В «Риторике» Аристотель предлагает весьма внушительный список распространенных поводов трагического сострадания. Список, который читается как набросок сюжета трагедии Софокла, удивительным образом непреходящий: он очень похож на перечень того, что вызывает сострадание, по мнению современных американцев[402]. Список Аристотеля состоит из двух категорий: «вещи мучительные и влекущие за собой гибель» и «вещи, причиняемые случайностью»[403]. (Основание для такого разделения неясно.) К первой группе относятся «смерть, раны, побои, старость, болезни и недостаток в пище». Ко второй – «неимение друзей или малое количество их, насильственная разлука с друзьями и с близкими, позор, слабость, увечье; беда, явившаяся именно с той стороны, откуда можно было ожидать чего-нибудь хорошего; частое повторение одного и того же подобного; благо, приходящее уже тогда, когда человек испытал горе; такое положение, когда или совсем не случилось ничего хорошего, или оно случилось, но им нельзя было воспользоваться». Кроме старости Филоктет пережил все перечисленное, включая самые необычные пункты (беда, явившаяся именно с той стороны, откуда можно было ожидать чего-нибудь хорошего; положение, когда хорошее случилось, но им нельзя было воспользоваться). Это похоже на то, как если бы Аристотель, который явно был знаком с трагедией (поскольку он ссылается на нее в «Никомаховой этике»), использовал ее в качестве шаблона для своих собственных размышлений. В любом случае из этого списка мы можем увидеть, до какой степени трагедия предоставляет нам карту сострадания и поводов для него, а также лежащие в основе сострадания мысли (важность страданий, невиновность человека в своих страданиях и вероятность самому страдать так, как страдает другой), которые входят в структуру этой эмоции. Пьеса показывает масштабность перечисленных бедствий, поэтому трудно отрицать, что они имеют глубокое значение. У нас есть стремление бороться с этими плохими вещами: облегчать боль, продлевать жизнь и так далее. Но эта борьба не является антропоотрицанием: она не выражает отказа от основных условий земной жизни.

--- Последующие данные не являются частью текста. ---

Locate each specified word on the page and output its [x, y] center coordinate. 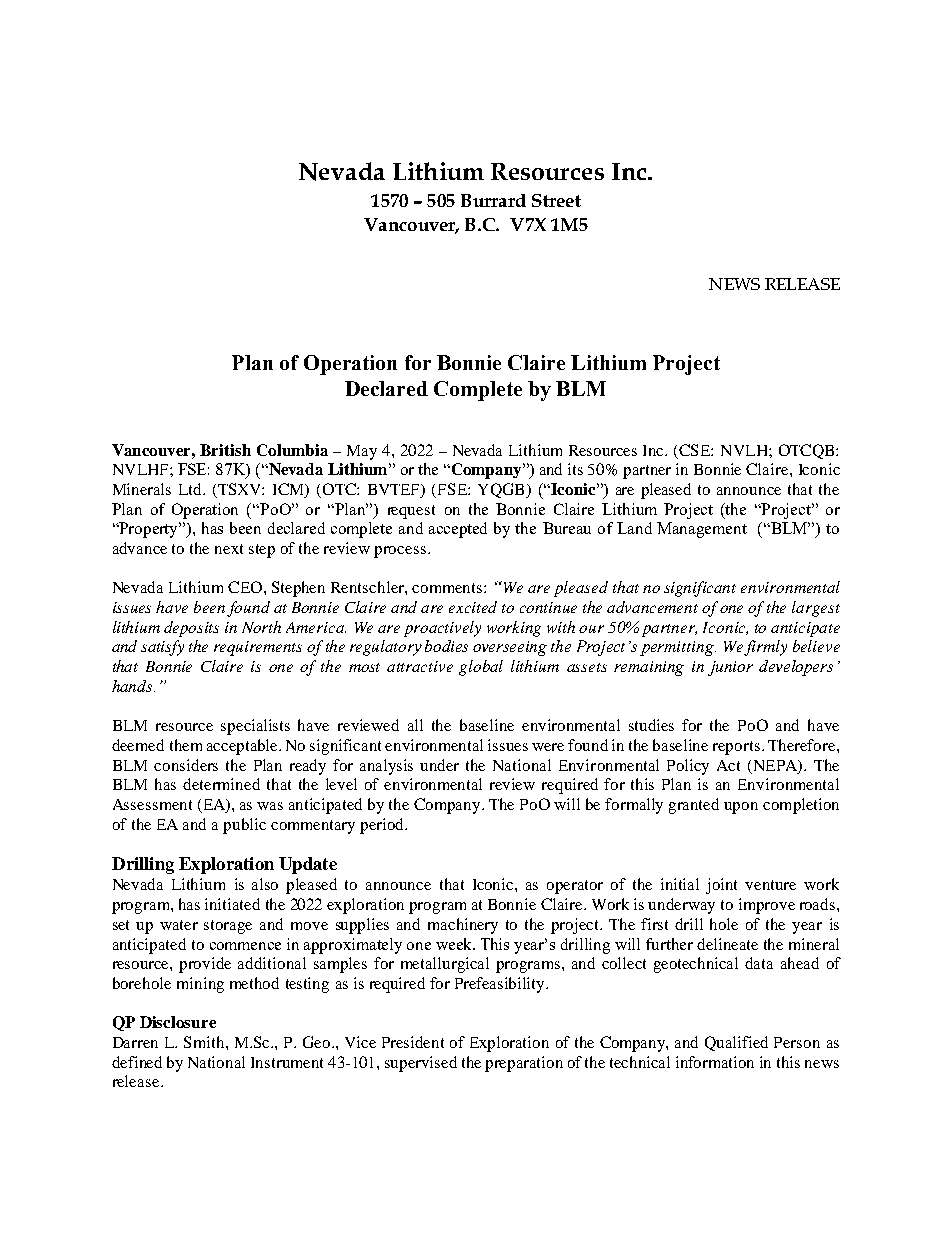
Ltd [192, 489]
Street [556, 200]
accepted [458, 530]
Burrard [493, 200]
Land [634, 528]
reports [736, 748]
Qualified [736, 1043]
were [548, 747]
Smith [205, 1042]
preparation [524, 1064]
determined [221, 784]
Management [702, 530]
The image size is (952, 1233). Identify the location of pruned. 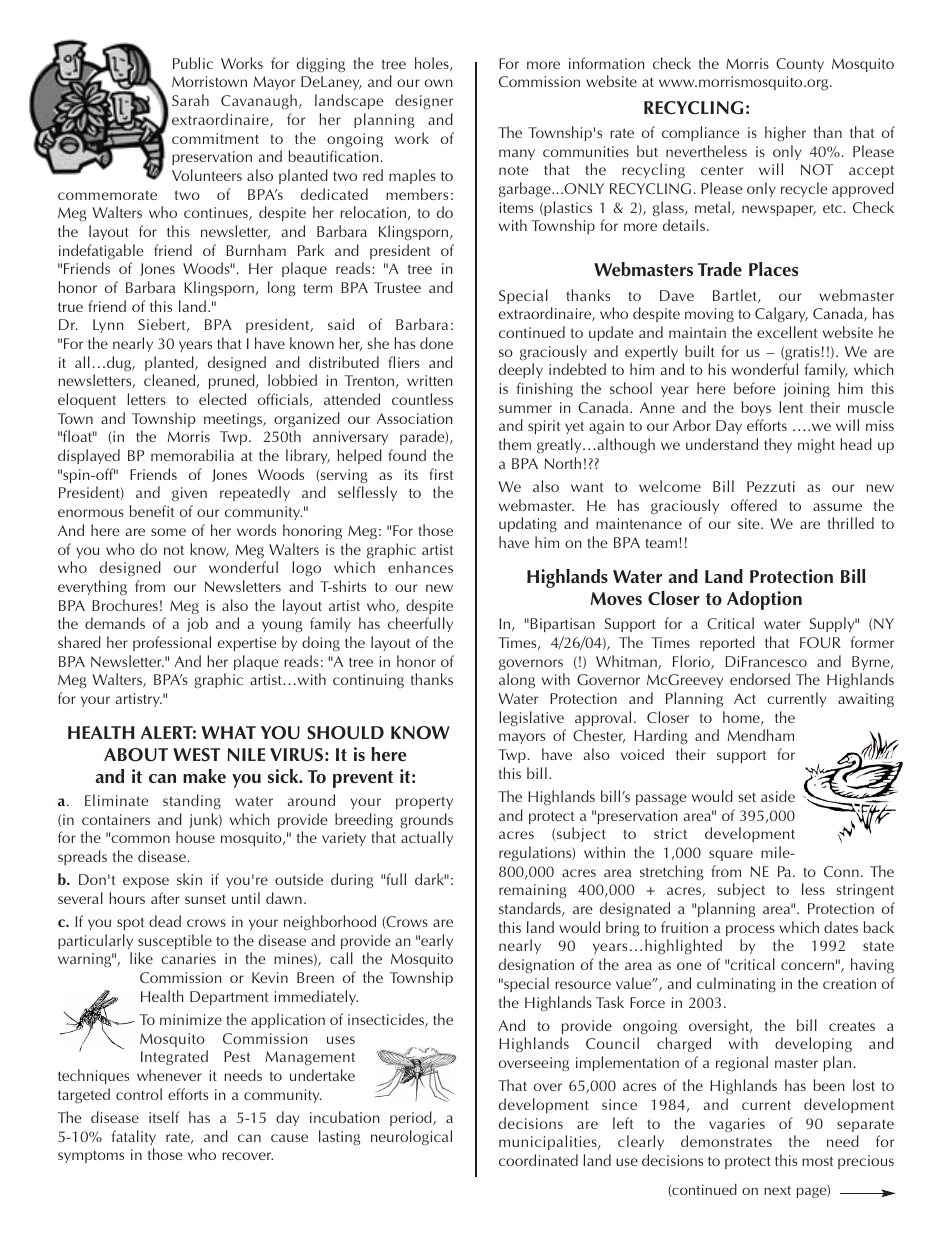
(233, 381).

Помимо всего прочего, трагедия «Филоктет» показывает нам, в какой степени лишения влияют на саму ментальную жизнь, отравляя речь и мышление. Филоктету приходится все время думать о том, как добыть себе пищу. Прилагать усилия, чтобы выжить, приходится постоянно, поэтому они грозят поглотить другие мысли. «Голод – брат и болезнь – сестра; / Одр его стережет ночью и днем / Мук неотлучных сонм» (185–187). Второе, на что обратим внимание, – эти усилия не являются мирными: они привносят волнение и смятение во внутренний мир. «В муках корм добывает он – / Страшно думать, как мог бедствий таких / Он пересилить гнет!» (174–175). Его страдания «пожирают душу». Он беспомощен, как ребенок без няньки. Боль делает нас детьми. Боль вместе с одиночеством делают мышление грубым. Филоктет очень долго не говорил и знает, что «одичал» (226). И когда боль разражается в полную силу, как показывается в замечательной центральной сцене, она близка к тому, чтобы полностью лишить человека мысли и речи. Филоктет кричит метрически «apappapai papa papa papa papai» (746), что указывает на едва заметную линию, отделяющую людей от животных: этот крик сохраняет размер и, следовательно, подобие человеческого порядка, но в нем нет синтаксиса и морфологии, отличительных черт человеческого языка[404]. Боль может обречь нас на жизнь, несовместимую с нашим человеческим достоинством.